START Dataset extract

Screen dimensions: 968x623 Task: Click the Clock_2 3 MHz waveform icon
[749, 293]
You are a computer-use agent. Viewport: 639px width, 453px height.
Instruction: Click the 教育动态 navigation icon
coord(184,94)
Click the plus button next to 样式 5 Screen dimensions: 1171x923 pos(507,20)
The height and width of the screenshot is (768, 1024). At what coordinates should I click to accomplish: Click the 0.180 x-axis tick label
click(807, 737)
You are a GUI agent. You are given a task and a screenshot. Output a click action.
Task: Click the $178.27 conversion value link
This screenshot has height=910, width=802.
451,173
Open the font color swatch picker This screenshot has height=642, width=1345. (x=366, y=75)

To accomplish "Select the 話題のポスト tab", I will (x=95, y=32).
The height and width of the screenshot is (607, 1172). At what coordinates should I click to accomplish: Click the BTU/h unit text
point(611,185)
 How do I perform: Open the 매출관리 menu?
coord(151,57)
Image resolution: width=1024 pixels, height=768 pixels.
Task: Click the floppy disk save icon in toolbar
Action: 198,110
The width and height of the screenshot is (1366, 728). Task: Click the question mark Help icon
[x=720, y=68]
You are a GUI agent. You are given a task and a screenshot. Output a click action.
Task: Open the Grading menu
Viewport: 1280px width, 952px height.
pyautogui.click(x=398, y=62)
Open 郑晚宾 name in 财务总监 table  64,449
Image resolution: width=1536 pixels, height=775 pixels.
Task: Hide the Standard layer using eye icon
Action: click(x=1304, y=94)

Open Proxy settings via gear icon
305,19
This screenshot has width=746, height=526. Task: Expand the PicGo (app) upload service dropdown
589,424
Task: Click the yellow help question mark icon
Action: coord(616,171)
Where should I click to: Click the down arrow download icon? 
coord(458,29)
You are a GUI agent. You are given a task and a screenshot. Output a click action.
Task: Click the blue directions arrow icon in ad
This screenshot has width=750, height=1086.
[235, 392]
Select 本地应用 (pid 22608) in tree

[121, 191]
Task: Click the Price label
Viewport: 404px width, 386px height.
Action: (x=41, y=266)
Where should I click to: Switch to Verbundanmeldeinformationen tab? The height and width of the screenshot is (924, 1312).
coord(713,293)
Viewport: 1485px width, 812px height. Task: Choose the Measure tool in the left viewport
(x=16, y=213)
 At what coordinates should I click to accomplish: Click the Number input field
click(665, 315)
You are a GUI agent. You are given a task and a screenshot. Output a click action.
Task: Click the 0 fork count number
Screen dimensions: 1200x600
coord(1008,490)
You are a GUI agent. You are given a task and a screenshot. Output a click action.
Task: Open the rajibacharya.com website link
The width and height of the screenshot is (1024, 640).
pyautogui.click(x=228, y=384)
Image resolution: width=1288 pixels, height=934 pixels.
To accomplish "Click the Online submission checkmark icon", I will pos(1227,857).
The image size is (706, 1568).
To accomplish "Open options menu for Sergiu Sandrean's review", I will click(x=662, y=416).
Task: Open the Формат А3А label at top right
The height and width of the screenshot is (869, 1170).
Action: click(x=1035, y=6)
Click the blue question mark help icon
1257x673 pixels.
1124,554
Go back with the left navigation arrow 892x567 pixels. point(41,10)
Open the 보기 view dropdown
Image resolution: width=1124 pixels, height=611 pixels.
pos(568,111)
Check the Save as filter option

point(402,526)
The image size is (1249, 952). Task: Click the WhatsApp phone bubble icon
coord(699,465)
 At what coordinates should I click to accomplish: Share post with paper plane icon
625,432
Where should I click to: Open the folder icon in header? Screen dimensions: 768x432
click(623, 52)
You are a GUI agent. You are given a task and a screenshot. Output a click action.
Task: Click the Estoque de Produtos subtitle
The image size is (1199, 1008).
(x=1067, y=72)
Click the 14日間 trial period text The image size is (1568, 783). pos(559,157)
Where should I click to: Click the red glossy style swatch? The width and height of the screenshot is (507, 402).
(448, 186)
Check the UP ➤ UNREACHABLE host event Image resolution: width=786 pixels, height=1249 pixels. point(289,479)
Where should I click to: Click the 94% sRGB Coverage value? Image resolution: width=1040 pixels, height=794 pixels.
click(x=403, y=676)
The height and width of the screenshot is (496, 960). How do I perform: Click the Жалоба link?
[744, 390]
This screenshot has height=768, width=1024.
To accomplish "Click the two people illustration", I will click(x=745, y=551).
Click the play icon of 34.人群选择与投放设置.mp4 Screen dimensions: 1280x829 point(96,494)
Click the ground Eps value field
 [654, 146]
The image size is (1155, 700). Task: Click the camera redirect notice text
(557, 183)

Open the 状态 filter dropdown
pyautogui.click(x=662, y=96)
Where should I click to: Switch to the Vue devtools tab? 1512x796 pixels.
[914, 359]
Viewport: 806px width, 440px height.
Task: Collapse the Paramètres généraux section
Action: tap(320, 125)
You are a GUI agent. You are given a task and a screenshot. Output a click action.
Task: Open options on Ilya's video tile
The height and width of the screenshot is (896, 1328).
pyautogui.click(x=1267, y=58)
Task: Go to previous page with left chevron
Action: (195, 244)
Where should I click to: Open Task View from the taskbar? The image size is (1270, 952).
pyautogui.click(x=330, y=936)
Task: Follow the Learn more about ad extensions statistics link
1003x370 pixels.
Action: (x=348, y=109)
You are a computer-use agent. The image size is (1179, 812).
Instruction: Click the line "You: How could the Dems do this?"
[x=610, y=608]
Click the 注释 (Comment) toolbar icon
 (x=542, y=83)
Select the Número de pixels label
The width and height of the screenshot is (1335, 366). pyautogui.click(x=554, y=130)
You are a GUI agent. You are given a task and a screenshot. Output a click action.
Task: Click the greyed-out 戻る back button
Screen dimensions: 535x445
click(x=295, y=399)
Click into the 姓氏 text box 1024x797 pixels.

END Dataset extract

## Exercise directions
All of the entries above need to be retyped exactly.

## Task solution
Screen dimensions: 968x623 Task: Click the Clock_2 3 MHz waveform icon
[749, 293]
You are a computer-use agent. Viewport: 639px width, 453px height.
Instruction: Click the 教育动态 navigation icon
coord(184,94)
Click the plus button next to 样式 5 Screen dimensions: 1171x923 pos(507,20)
The height and width of the screenshot is (768, 1024). At what coordinates should I click to accomplish: Click the 0.180 x-axis tick label
click(807, 737)
You are a GUI agent. You are given a task and a screenshot. Output a click action.
Task: Click the $178.27 conversion value link
This screenshot has height=910, width=802.
451,173
Open the font color swatch picker This screenshot has height=642, width=1345. (x=366, y=75)

To accomplish "Select the 話題のポスト tab", I will (x=95, y=32).
The height and width of the screenshot is (607, 1172). At what coordinates should I click to accomplish: Click the BTU/h unit text
point(611,185)
 How do I perform: Open the 매출관리 menu?
coord(151,57)
Image resolution: width=1024 pixels, height=768 pixels.
Task: Click the floppy disk save icon in toolbar
Action: 198,110
The width and height of the screenshot is (1366, 728). Task: Click the question mark Help icon
[x=720, y=68]
You are a GUI agent. You are given a task and a screenshot. Output a click action.
Task: Open the Grading menu
Viewport: 1280px width, 952px height.
pyautogui.click(x=398, y=62)
Open 郑晚宾 name in 财务总监 table  64,449
Image resolution: width=1536 pixels, height=775 pixels.
Task: Hide the Standard layer using eye icon
Action: click(x=1304, y=94)

Open Proxy settings via gear icon
305,19
This screenshot has width=746, height=526. Task: Expand the PicGo (app) upload service dropdown
589,424
Task: Click the yellow help question mark icon
Action: coord(616,171)
Where should I click to: Click the down arrow download icon? 
coord(458,29)
You are a GUI agent. You are given a task and a screenshot. Output a click action.
Task: Click the blue directions arrow icon in ad
This screenshot has width=750, height=1086.
[235, 392]
Select 本地应用 (pid 22608) in tree

[121, 191]
Task: Click the Price label
Viewport: 404px width, 386px height.
Action: (x=41, y=266)
Where should I click to: Switch to Verbundanmeldeinformationen tab? The height and width of the screenshot is (924, 1312).
coord(713,293)
Viewport: 1485px width, 812px height. Task: Choose the Measure tool in the left viewport
(x=16, y=213)
 At what coordinates should I click to accomplish: Click the Number input field
click(665, 315)
You are a GUI agent. You are given a task and a screenshot. Output a click action.
Task: Click the 0 fork count number
Screen dimensions: 1200x600
coord(1008,490)
You are a GUI agent. You are given a task and a screenshot. Output a click action.
Task: Open the rajibacharya.com website link
The width and height of the screenshot is (1024, 640).
pyautogui.click(x=228, y=384)
Image resolution: width=1288 pixels, height=934 pixels.
To accomplish "Click the Online submission checkmark icon", I will pos(1227,857).
The image size is (706, 1568).
To accomplish "Open options menu for Sergiu Sandrean's review", I will click(x=662, y=416).
Task: Open the Формат А3А label at top right
The height and width of the screenshot is (869, 1170).
Action: click(x=1035, y=6)
Click the blue question mark help icon
1257x673 pixels.
1124,554
Go back with the left navigation arrow 892x567 pixels. point(41,10)
Open the 보기 view dropdown
Image resolution: width=1124 pixels, height=611 pixels.
pos(568,111)
Check the Save as filter option

point(402,526)
The image size is (1249, 952). Task: Click the WhatsApp phone bubble icon
coord(699,465)
 At what coordinates should I click to accomplish: Share post with paper plane icon
625,432
Where should I click to: Open the folder icon in header? Screen dimensions: 768x432
click(623, 52)
You are a GUI agent. You are given a task and a screenshot. Output a click action.
Task: Click the Estoque de Produtos subtitle
The image size is (1199, 1008).
(x=1067, y=72)
Click the 14日間 trial period text The image size is (1568, 783). pos(559,157)
Where should I click to: Click the red glossy style swatch? The width and height of the screenshot is (507, 402).
(448, 186)
Check the UP ➤ UNREACHABLE host event Image resolution: width=786 pixels, height=1249 pixels. point(289,479)
Where should I click to: Click the 94% sRGB Coverage value? Image resolution: width=1040 pixels, height=794 pixels.
click(x=403, y=676)
The height and width of the screenshot is (496, 960). How do I perform: Click the Жалоба link?
[744, 390]
This screenshot has height=768, width=1024.
To accomplish "Click the two people illustration", I will click(x=745, y=551).
Click the play icon of 34.人群选择与投放设置.mp4 Screen dimensions: 1280x829 point(96,494)
Click the ground Eps value field
 [654, 146]
The image size is (1155, 700). Task: Click the camera redirect notice text
(557, 183)

Open the 状态 filter dropdown
pyautogui.click(x=662, y=96)
Where should I click to: Switch to the Vue devtools tab? 1512x796 pixels.
[914, 359]
Viewport: 806px width, 440px height.
Task: Collapse the Paramètres généraux section
Action: tap(320, 125)
You are a GUI agent. You are given a task and a screenshot. Output a click action.
Task: Open options on Ilya's video tile
The height and width of the screenshot is (896, 1328).
pyautogui.click(x=1267, y=58)
Task: Go to previous page with left chevron
Action: (195, 244)
Where should I click to: Open Task View from the taskbar? The image size is (1270, 952).
pyautogui.click(x=330, y=936)
Task: Follow the Learn more about ad extensions statistics link
1003x370 pixels.
Action: (x=348, y=109)
You are a computer-use agent. The image size is (1179, 812).
Instruction: Click the line "You: How could the Dems do this?"
[x=610, y=608]
Click the 注释 (Comment) toolbar icon
 (x=542, y=83)
Select the Número de pixels label
The width and height of the screenshot is (1335, 366). pyautogui.click(x=554, y=130)
You are a GUI agent. You are given a task and a screenshot. Output a click action.
Task: Click the greyed-out 戻る back button
Screen dimensions: 535x445
click(x=295, y=399)
Click into the 姓氏 text box 1024x797 pixels.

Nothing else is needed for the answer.